Supplied information section start

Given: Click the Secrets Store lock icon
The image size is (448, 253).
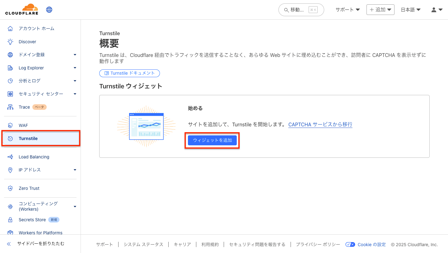Looking at the screenshot, I should pyautogui.click(x=10, y=219).
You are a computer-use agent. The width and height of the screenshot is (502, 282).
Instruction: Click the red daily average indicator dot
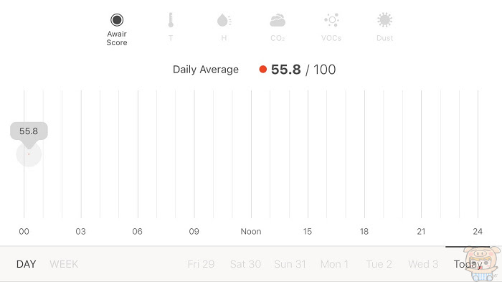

Supplied information section end

Exercise objective: Return the lines of the data above in full and exactly, with no pictures.

Written response:
Given: Click the Secrets Store lock icon
The image size is (448, 253).
Looking at the screenshot, I should pyautogui.click(x=10, y=219).
You are a computer-use agent. The width and height of the screenshot is (502, 282).
Instruction: Click the red daily average indicator dot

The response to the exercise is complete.